Work required: Don't include pictures. Quote the lines below from the first through the line that contains "The height and width of the screenshot is (446, 882).".

[Start of Attachment]

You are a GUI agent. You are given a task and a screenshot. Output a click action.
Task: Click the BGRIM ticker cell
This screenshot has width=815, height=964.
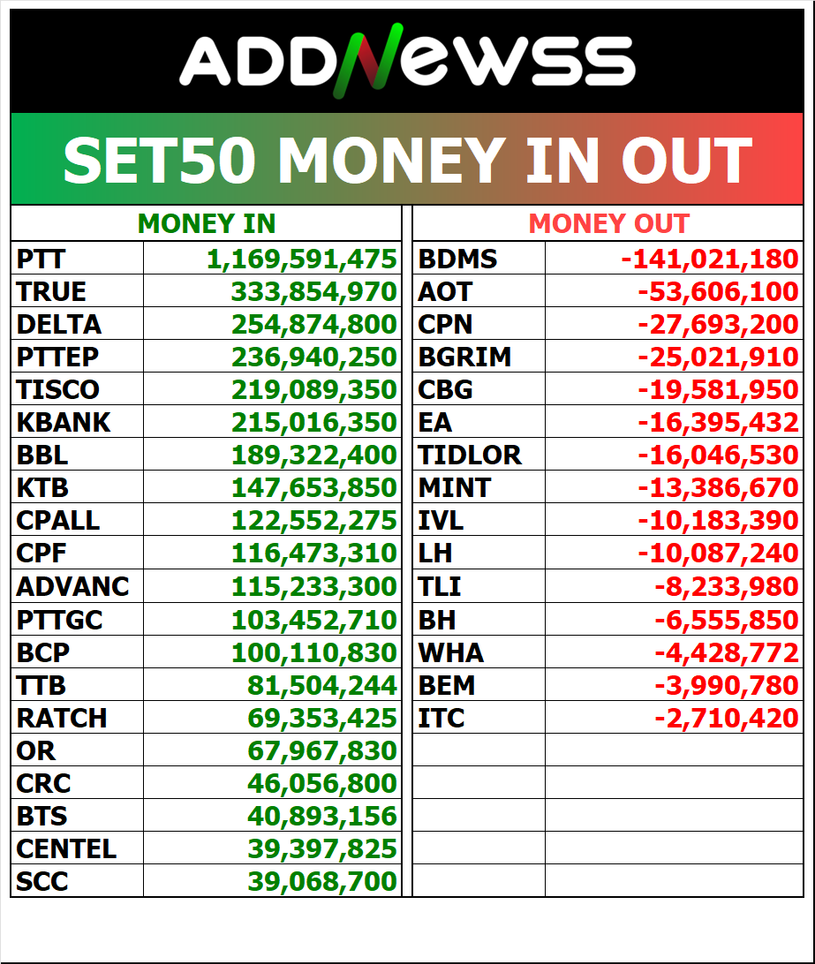[465, 357]
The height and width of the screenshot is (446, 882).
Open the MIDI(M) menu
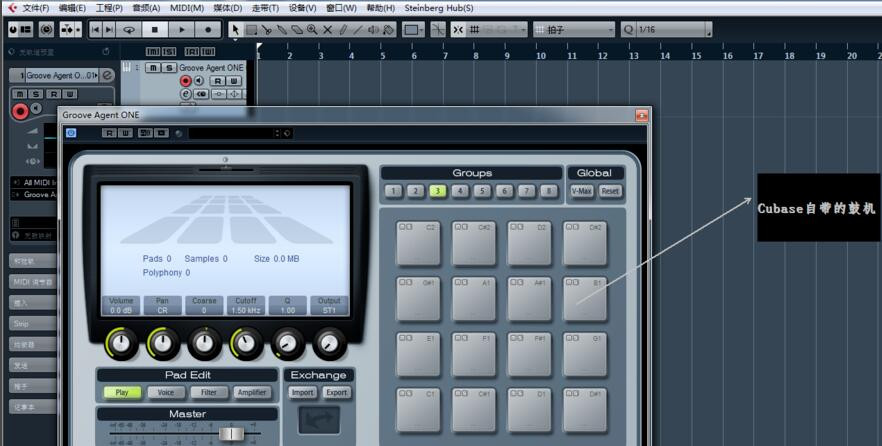pos(187,8)
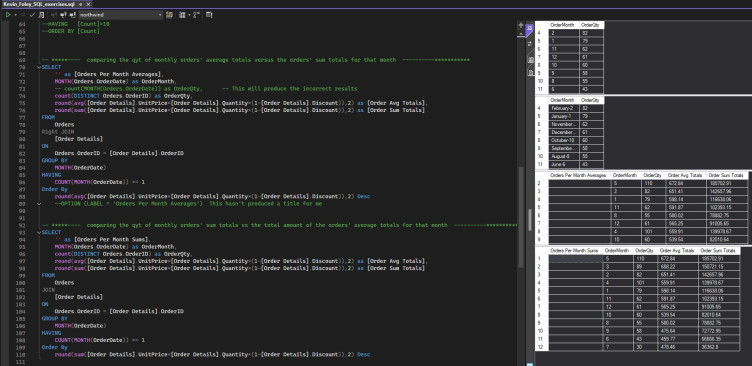Click the editor split-window handle above scrollbar
The height and width of the screenshot is (366, 752).
pos(521,25)
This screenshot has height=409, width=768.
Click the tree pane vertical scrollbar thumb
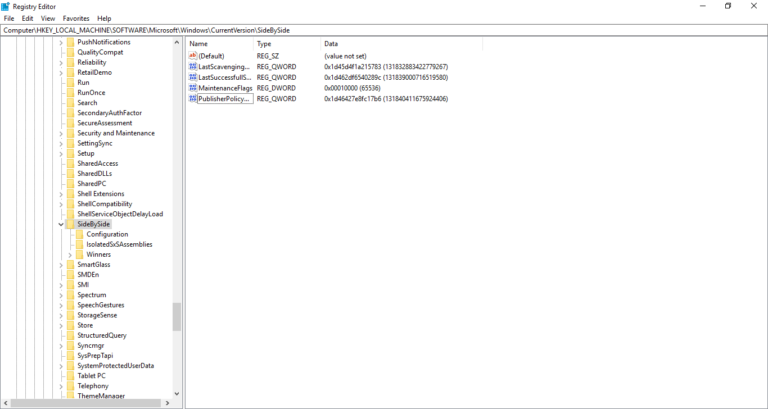point(177,317)
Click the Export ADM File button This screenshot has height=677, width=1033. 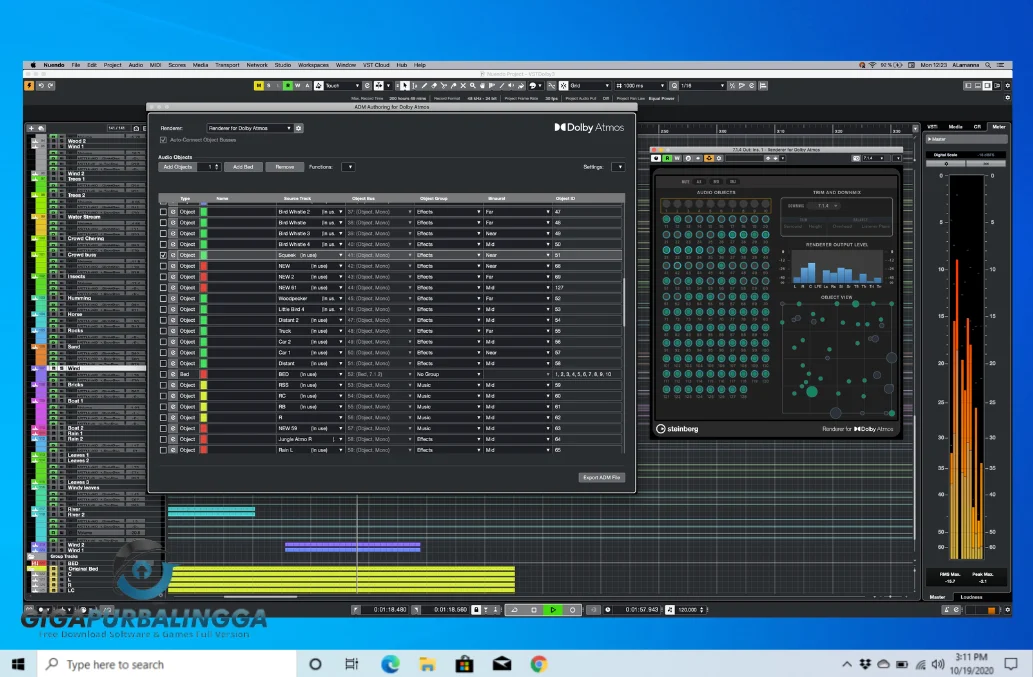[x=602, y=477]
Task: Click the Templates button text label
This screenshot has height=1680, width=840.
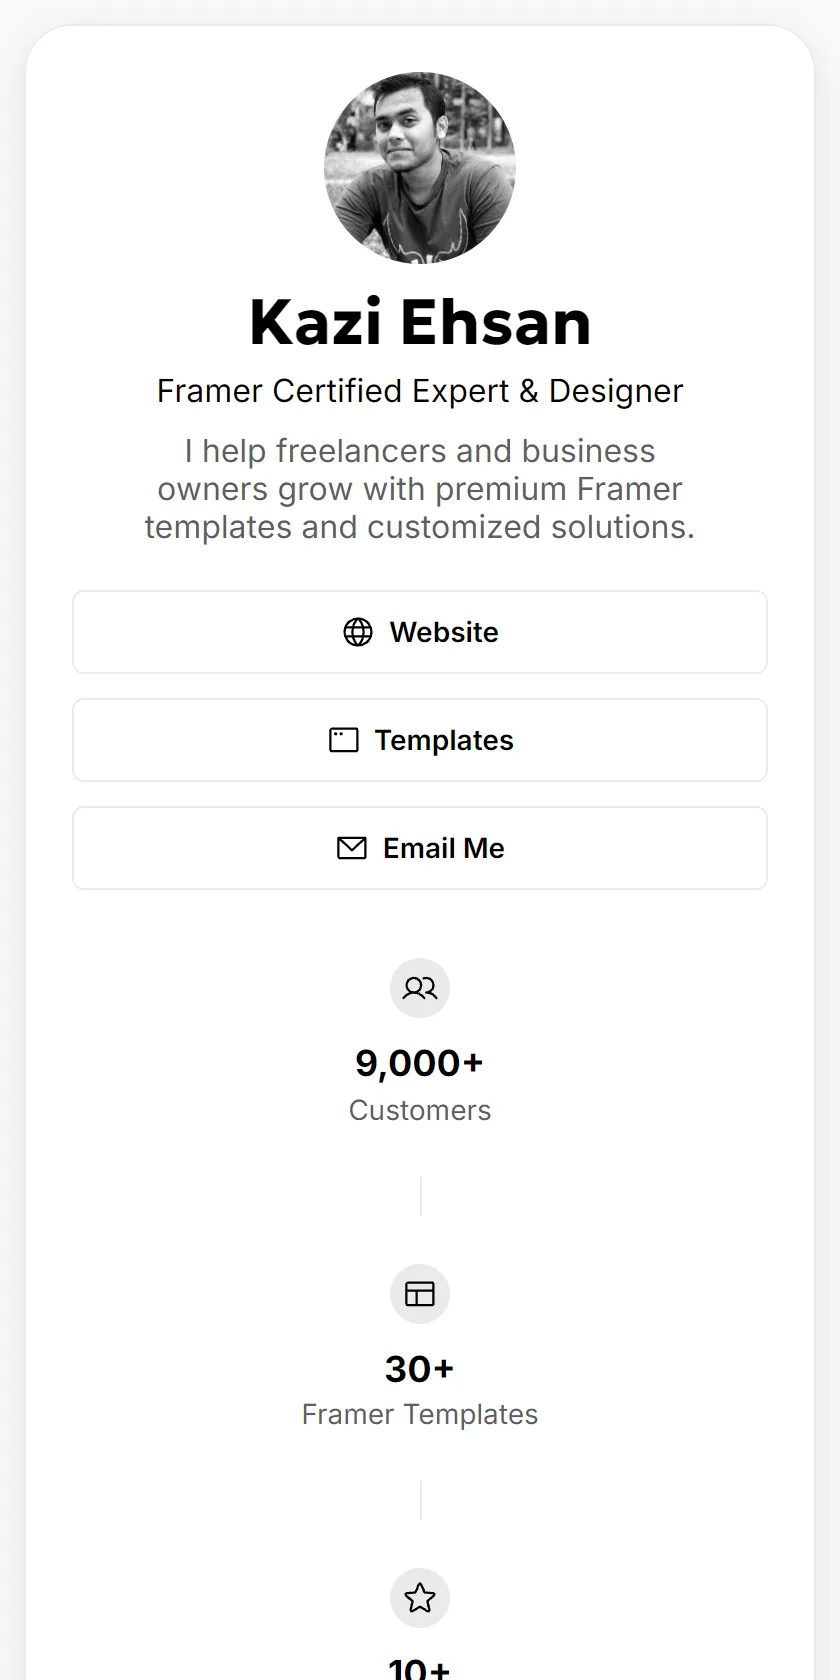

[End of Attachment]

Answer for the task:
You are a GUI agent. You are given a task and a screenshot. Output a click action.
Task: Click the BGRIM ticker cell
This screenshot has width=815, height=964.
[465, 357]
The height and width of the screenshot is (446, 882).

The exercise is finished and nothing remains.